In the table below figures are published over the period FY 2006 – FY 2009 and also the figures over the first year that CPL was trading on the LSE and ISE (2000). Each figure is followed by its delta comparing it to the previous year with these exceptions:
- the delta between 2000 and 2006 is the average growth per year
- the delta over 2000 is a relative growth in %.

| Item | FY 2009 | Delta 2008 | FY 2008 |  | FY 2007 | Delta 2006 | FY 2006 | Compared to 2000 avg.per year | FY 2000 | Delta in % from 1999 |
| Turnover in € mln | 212,4 | -45,2 | 257,6 | +62,1 | 195,5 | +47,4 | 148,1 | +20,4 | 26,0 | +25% |
| Free income € mln | 35,0 | -17,5 | 52,5 | +9,5 | 43,0 | +14,8 | 28,2 | +2,7 | 11,9 | +58% |
| Operatial profit in € mln | 0,143 | -19,6 | 19,8 | +1,3 | 18,5 | +8,2 | 10,3 | +0,97 | 4,5 | +45% |
| Net profit € mln | 0,681 | -17,3 | 18,0 | +1,2 | 16,8 | +7,5 | 9,3 | +1,05 | 3,0 | +48% |
| Profit per share in €cent | 1,7 | -46,5 | 48,3 | +3,3 | 45,0 | +20,1 | 24,9 | +2,6 | 9,3 | +29% |

==Board of directors==
The board of CPL Resources PLC. is per 30-06-2009 as follows:

| Name | function/role | with CPL since | # shares holding as per 30-06-2009 | =% of issued shares |
| Anne Heraty | CEO | 1989 | 12.907.764 | 34,7 |
| John Hennesy | non-executive chairman | 1989 | 125.000 | 0,33 |
| Paul Caroll | Business-Development | 1996 | 2.234.061 | 6,01% |
| Brefni Byrne | non-exec mbr enumerations grp | 1999 | 10.000 | 0,03% |
| Garnet Roche | CEO Flexsource | 1995 | 63.192 | 0,17% |
| Mark Buckley | CFO | 2013 |
| Oliver Tatton | non-executive | 2007 | 0 | 0% |

The percentages given in the last column of the table above are based on the number of issued shares as of June 2010. The number of issued shares is 37,199,825.

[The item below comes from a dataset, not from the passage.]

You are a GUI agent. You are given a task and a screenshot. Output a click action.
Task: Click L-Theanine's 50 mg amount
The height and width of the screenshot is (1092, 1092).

Heraty and her husband Carrol own over 40% of all issued shares in CPL Resources PLC. This stake in the company represents a value of €36 million based on the average price in May 2010 of €2.40. Using the year-low prices of approximately €1.45, as it was in June/July 2009, this represents a value of some €22 million.